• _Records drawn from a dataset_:
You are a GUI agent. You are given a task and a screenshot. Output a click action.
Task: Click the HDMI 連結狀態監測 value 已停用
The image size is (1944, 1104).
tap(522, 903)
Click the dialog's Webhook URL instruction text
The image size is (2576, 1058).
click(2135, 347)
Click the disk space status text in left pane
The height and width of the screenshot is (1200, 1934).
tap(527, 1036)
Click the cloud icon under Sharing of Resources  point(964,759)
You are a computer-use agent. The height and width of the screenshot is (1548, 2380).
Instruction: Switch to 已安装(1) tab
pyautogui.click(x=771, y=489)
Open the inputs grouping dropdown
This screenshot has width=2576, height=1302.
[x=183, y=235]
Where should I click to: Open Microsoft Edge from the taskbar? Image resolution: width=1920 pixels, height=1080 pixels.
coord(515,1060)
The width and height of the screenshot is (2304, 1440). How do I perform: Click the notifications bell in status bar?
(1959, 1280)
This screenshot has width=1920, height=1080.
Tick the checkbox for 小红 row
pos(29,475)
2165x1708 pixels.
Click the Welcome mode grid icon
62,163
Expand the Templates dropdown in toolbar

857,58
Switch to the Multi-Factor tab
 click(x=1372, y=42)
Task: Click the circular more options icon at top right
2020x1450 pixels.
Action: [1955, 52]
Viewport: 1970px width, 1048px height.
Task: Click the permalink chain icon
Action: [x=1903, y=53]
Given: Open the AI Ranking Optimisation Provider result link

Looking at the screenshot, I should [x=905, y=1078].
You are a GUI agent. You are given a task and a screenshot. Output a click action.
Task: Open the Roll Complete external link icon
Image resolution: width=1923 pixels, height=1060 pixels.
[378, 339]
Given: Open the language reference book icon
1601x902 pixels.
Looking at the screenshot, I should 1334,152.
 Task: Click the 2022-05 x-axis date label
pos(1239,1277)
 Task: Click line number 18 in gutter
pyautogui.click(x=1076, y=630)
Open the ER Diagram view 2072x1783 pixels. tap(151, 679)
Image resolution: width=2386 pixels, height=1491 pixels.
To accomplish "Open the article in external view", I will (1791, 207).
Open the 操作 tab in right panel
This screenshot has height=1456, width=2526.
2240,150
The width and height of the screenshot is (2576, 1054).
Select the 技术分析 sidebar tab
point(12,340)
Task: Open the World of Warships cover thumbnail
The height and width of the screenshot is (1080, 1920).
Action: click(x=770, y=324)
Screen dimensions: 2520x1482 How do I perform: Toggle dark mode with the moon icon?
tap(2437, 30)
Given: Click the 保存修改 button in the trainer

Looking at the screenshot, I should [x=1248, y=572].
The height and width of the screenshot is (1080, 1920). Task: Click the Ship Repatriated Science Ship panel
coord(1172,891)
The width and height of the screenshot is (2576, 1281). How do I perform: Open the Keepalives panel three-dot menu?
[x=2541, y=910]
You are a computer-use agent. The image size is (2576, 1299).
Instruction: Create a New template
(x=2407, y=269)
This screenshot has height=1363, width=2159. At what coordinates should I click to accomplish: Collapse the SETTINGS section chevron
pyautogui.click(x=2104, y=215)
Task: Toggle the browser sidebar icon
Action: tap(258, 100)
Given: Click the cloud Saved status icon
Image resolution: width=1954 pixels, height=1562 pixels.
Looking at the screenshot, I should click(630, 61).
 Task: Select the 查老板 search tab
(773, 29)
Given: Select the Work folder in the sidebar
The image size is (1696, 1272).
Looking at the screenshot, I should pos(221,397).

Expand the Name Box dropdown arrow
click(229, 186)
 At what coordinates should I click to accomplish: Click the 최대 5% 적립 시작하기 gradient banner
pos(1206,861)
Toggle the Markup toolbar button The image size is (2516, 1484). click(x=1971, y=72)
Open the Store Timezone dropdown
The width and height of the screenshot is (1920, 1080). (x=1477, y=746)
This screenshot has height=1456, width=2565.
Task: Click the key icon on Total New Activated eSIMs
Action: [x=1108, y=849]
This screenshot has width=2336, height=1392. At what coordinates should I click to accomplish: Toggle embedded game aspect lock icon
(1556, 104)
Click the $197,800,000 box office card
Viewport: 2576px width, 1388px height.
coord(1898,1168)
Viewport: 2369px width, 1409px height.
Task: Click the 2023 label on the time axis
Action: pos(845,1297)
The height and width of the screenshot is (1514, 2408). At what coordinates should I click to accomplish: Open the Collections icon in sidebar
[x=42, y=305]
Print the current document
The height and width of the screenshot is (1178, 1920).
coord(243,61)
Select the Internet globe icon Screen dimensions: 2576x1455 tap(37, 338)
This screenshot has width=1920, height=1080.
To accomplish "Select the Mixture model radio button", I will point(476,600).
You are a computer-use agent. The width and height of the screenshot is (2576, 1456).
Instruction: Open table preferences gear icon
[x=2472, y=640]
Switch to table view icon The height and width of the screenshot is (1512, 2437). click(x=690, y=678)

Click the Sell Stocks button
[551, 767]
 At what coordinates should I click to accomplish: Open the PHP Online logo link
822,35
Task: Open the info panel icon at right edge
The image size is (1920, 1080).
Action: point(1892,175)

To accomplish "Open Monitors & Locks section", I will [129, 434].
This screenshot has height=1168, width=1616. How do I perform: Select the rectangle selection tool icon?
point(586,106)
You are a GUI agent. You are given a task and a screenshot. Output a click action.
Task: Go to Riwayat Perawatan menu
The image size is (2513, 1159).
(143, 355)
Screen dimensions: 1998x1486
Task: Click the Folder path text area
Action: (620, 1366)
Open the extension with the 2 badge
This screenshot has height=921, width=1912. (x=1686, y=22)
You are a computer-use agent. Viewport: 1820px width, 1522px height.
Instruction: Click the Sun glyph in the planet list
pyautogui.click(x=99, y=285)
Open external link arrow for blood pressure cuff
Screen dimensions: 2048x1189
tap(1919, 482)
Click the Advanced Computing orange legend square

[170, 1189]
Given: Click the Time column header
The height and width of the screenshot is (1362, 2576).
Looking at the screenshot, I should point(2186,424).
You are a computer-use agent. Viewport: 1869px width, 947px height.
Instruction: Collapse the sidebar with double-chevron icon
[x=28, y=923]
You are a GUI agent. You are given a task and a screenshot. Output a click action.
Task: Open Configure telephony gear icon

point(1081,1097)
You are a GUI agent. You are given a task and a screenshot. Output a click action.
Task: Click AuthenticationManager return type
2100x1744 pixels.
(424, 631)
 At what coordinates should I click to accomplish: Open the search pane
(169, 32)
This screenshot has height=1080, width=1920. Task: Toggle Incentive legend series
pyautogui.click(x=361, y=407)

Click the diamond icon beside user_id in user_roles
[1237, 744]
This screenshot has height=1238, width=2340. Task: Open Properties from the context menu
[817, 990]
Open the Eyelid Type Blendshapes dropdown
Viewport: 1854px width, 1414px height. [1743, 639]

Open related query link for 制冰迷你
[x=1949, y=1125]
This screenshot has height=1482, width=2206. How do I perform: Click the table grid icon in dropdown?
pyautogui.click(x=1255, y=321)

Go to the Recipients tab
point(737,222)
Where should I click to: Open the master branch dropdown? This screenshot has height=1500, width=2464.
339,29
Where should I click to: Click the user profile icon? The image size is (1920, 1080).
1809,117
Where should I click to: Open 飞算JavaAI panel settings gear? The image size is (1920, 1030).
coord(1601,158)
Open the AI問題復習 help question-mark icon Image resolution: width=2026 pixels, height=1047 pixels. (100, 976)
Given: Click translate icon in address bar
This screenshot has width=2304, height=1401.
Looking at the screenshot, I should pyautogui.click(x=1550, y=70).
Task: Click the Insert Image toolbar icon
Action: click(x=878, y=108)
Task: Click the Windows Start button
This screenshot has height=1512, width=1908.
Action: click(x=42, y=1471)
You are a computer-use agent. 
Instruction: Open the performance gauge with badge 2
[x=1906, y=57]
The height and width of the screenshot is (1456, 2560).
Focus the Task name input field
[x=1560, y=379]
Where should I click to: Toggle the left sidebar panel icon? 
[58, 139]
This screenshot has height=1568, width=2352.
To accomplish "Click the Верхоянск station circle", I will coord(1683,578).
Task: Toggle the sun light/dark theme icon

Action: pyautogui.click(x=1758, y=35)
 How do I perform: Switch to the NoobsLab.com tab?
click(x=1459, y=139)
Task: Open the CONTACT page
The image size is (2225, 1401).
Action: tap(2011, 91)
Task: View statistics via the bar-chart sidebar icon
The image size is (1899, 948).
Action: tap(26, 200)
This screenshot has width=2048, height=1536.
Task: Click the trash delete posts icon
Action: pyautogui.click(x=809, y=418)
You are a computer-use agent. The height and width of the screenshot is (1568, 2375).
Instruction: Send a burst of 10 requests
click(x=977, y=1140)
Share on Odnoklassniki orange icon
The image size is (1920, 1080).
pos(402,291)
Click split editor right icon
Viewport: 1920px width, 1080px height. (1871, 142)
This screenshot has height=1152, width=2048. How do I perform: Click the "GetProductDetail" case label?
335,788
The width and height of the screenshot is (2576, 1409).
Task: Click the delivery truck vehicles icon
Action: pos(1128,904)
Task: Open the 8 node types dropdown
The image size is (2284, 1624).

• _What to produce_: Only the lines above starting at the line that holds "Task: Select the 查老板 search tab" and ending at the line that holds "Switch to table" are to be repeated, exactly and in full.

• _Your solution_:
 Task: Select the 查老板 search tab
(773, 29)
Given: Select the Work folder in the sidebar
The image size is (1696, 1272).
Looking at the screenshot, I should pos(221,397).

Expand the Name Box dropdown arrow
click(229, 186)
 At what coordinates should I click to accomplish: Click the 최대 5% 적립 시작하기 gradient banner
pos(1206,861)
Toggle the Markup toolbar button The image size is (2516, 1484). click(x=1971, y=72)
Open the Store Timezone dropdown
The width and height of the screenshot is (1920, 1080). (x=1477, y=746)
This screenshot has height=1456, width=2565.
Task: Click the key icon on Total New Activated eSIMs
Action: [x=1108, y=849]
This screenshot has width=2336, height=1392. At what coordinates should I click to accomplish: Toggle embedded game aspect lock icon
(1556, 104)
Click the $197,800,000 box office card
Viewport: 2576px width, 1388px height.
coord(1898,1168)
Viewport: 2369px width, 1409px height.
Task: Click the 2023 label on the time axis
Action: pos(845,1297)
The height and width of the screenshot is (1514, 2408). At what coordinates should I click to accomplish: Open the Collections icon in sidebar
[x=42, y=305]
Print the current document
The height and width of the screenshot is (1178, 1920).
coord(243,61)
Select the Internet globe icon Screen dimensions: 2576x1455 tap(37, 338)
This screenshot has width=1920, height=1080.
To accomplish "Select the Mixture model radio button", I will point(476,600).
You are a computer-use agent. The width and height of the screenshot is (2576, 1456).
Instruction: Open table preferences gear icon
[x=2472, y=640]
Switch to table view icon The height and width of the screenshot is (1512, 2437). click(x=690, y=678)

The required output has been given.